━━━ Input records ━━━

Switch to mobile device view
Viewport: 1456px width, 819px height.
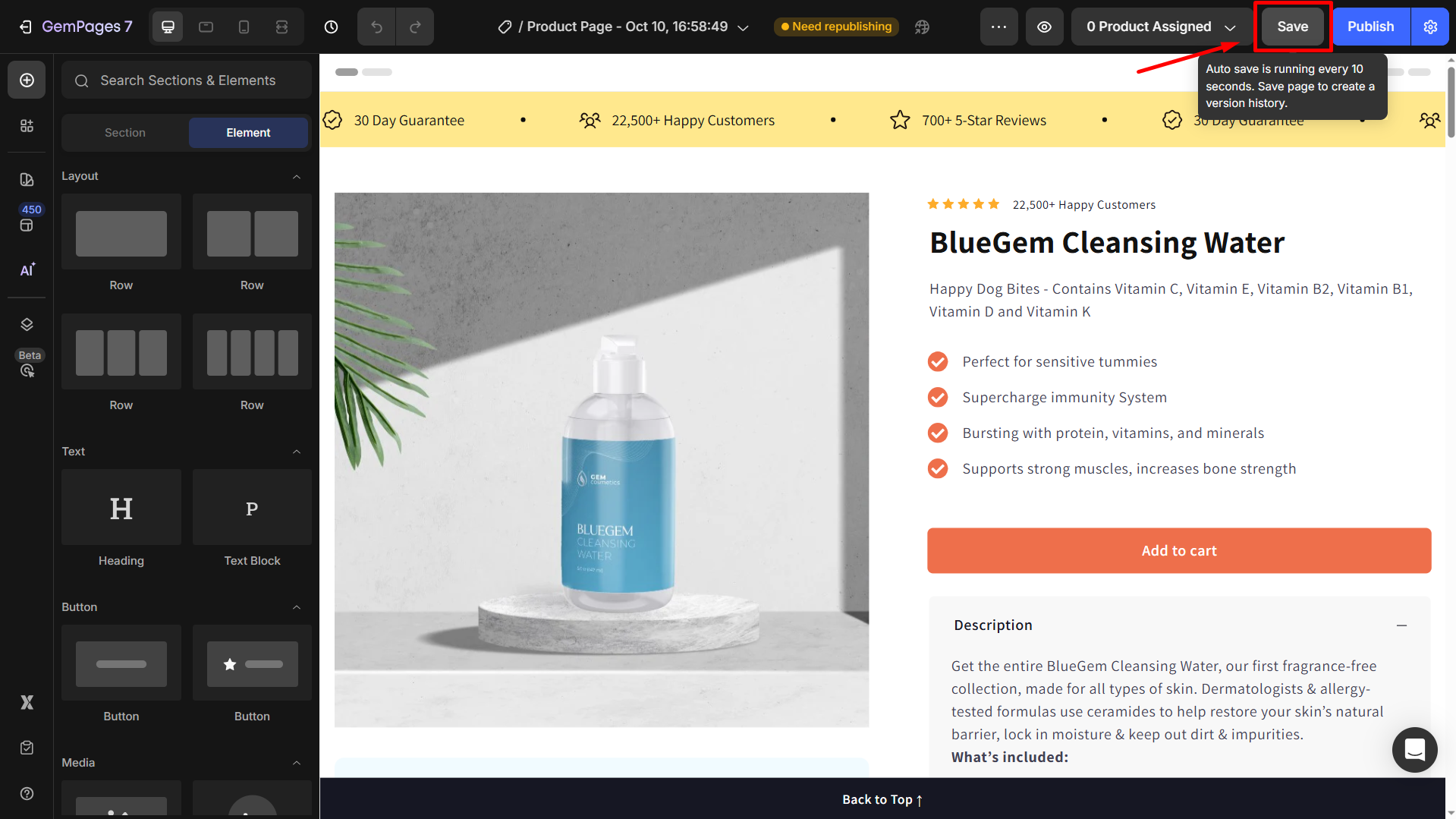pos(244,27)
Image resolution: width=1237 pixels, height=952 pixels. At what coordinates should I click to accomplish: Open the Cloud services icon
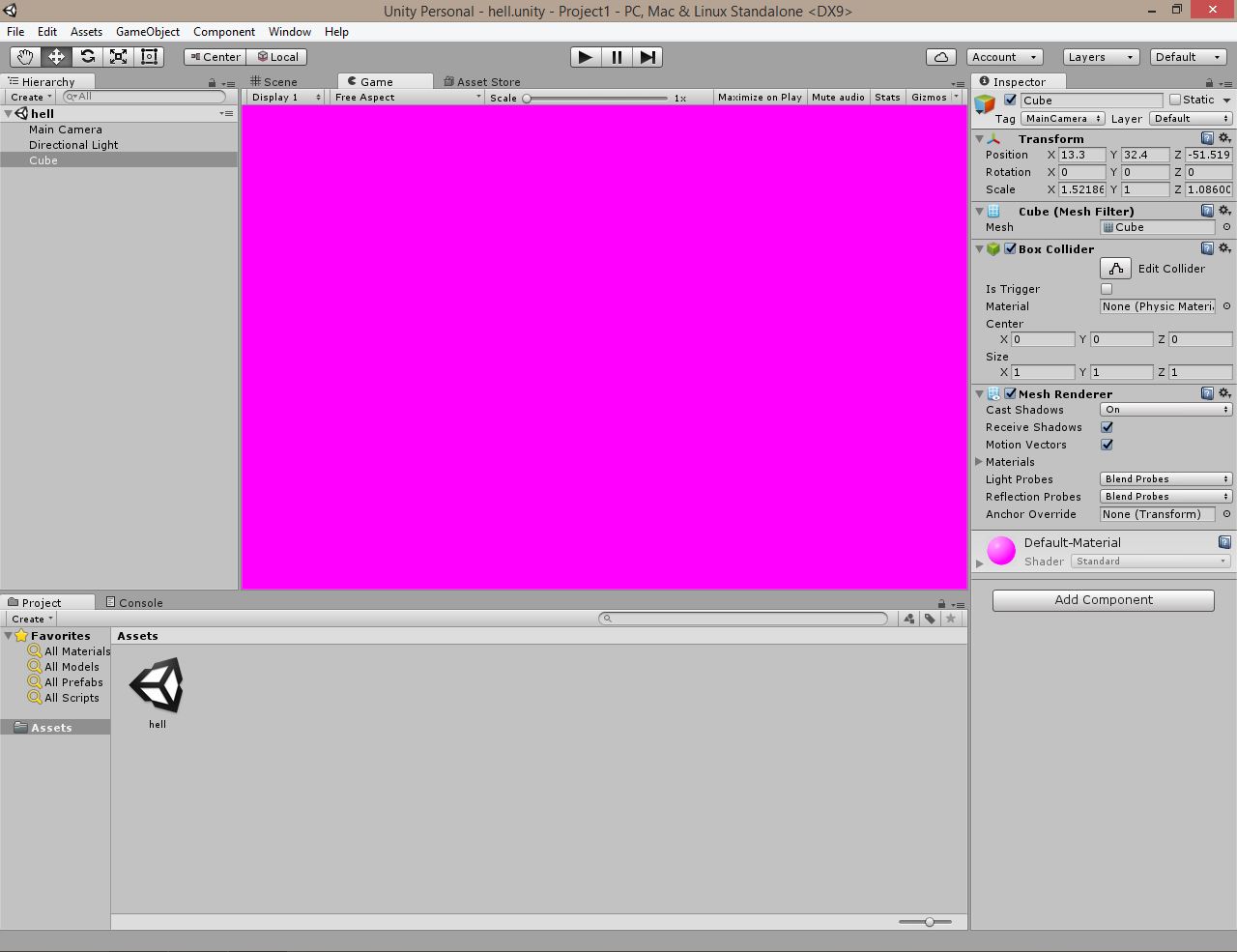pos(940,57)
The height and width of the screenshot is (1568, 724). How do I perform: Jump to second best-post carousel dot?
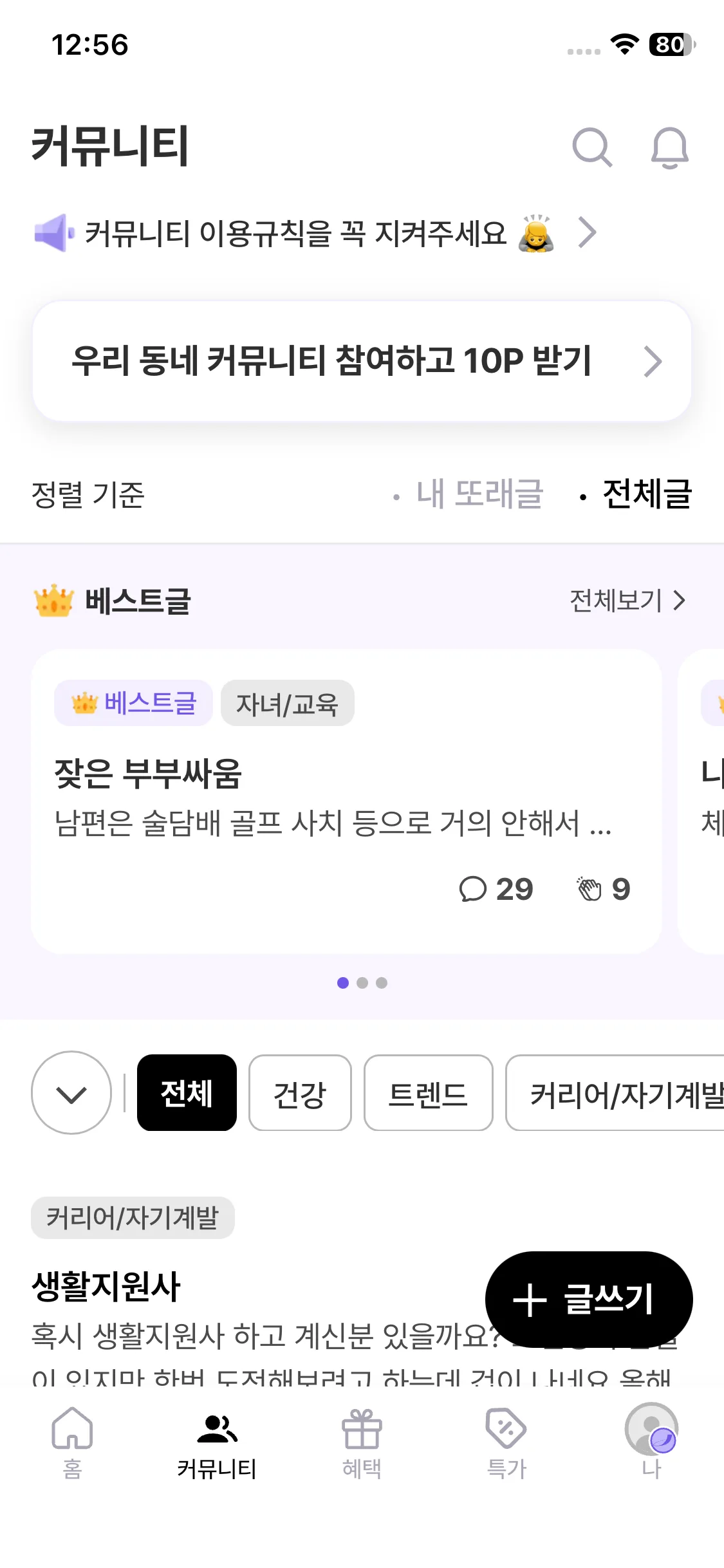point(362,983)
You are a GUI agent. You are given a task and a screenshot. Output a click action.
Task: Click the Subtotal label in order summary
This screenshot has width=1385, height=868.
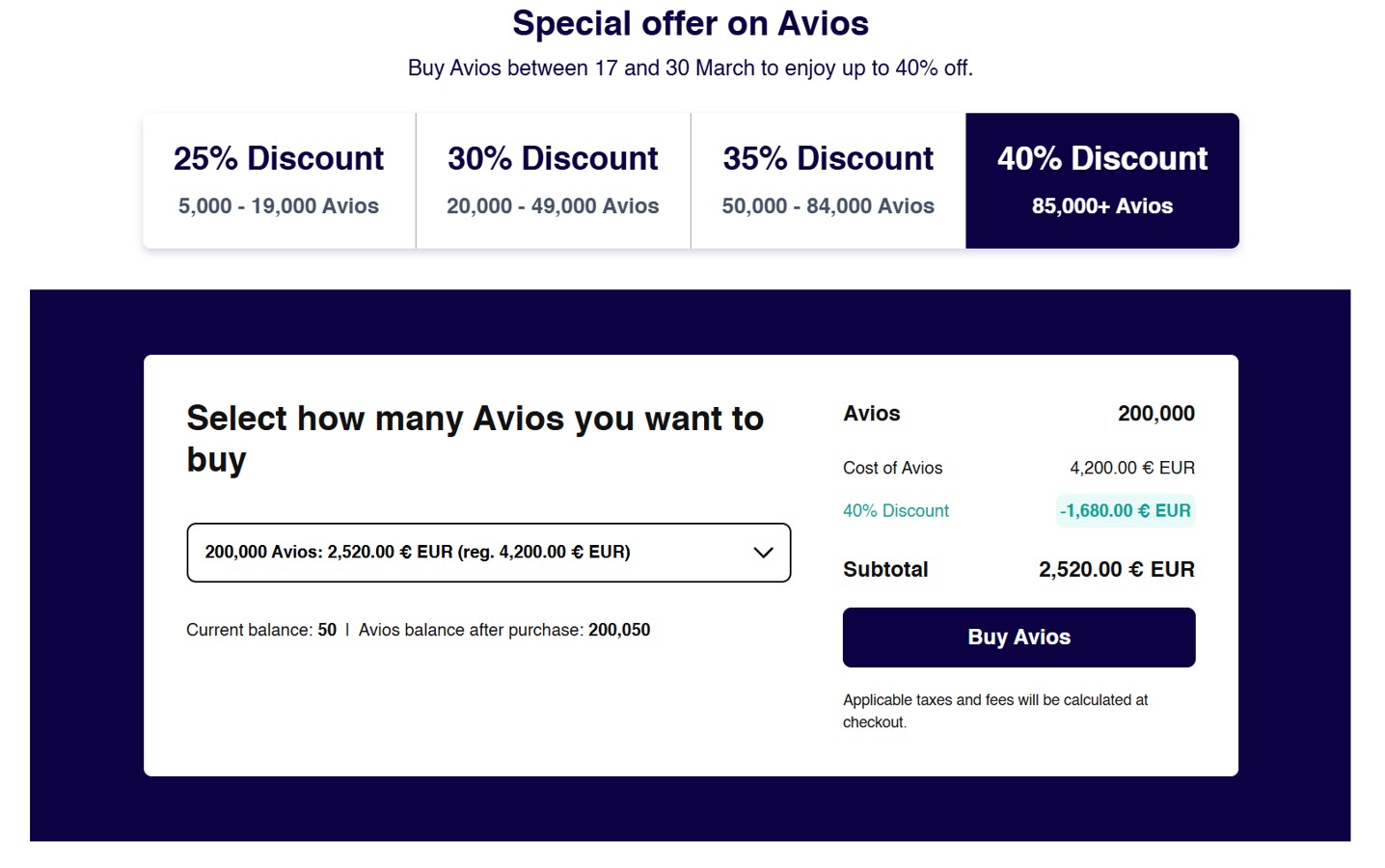(x=884, y=570)
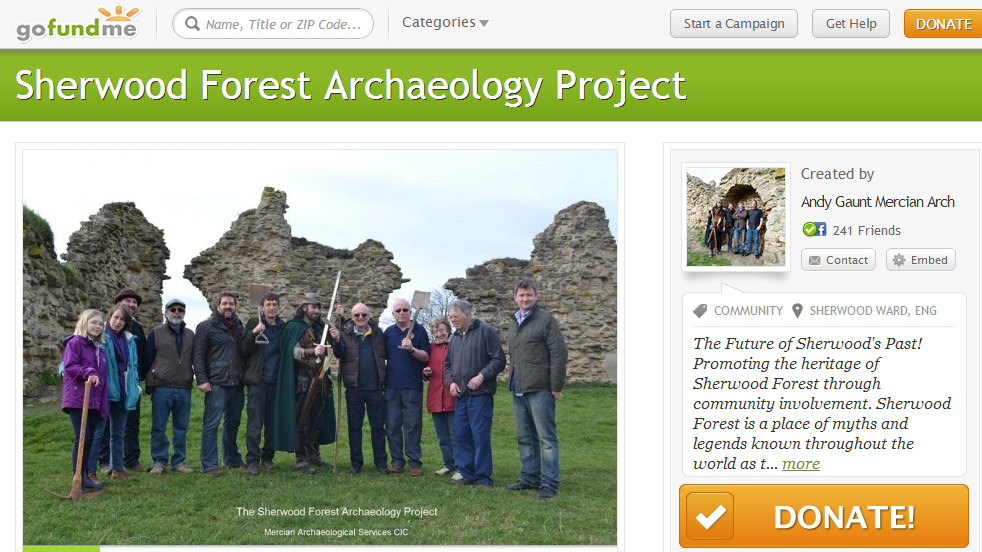
Task: Click the Andy Gaunt Mercian Arch name
Action: point(877,202)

━━━

• **What you have to do**
Your answer must be an exact copy of the records, with no pictures in it.

• **Exercise solution**
Switch to mobile device view
Viewport: 1456px width, 819px height.
pos(244,27)
Image resolution: width=1237 pixels, height=952 pixels. At what coordinates should I click to accomplish: Open the Cloud services icon
pos(940,57)
The height and width of the screenshot is (1568, 724). How do I perform: Jump to second best-post carousel dot?
point(362,983)
You are a GUI agent. You are given a task and a screenshot. Output a click action.
Task: Click the Subtotal label in order summary
This screenshot has width=1385, height=868.
(x=884, y=570)
Task: Click the Andy Gaunt Mercian Arch name
Action: point(877,202)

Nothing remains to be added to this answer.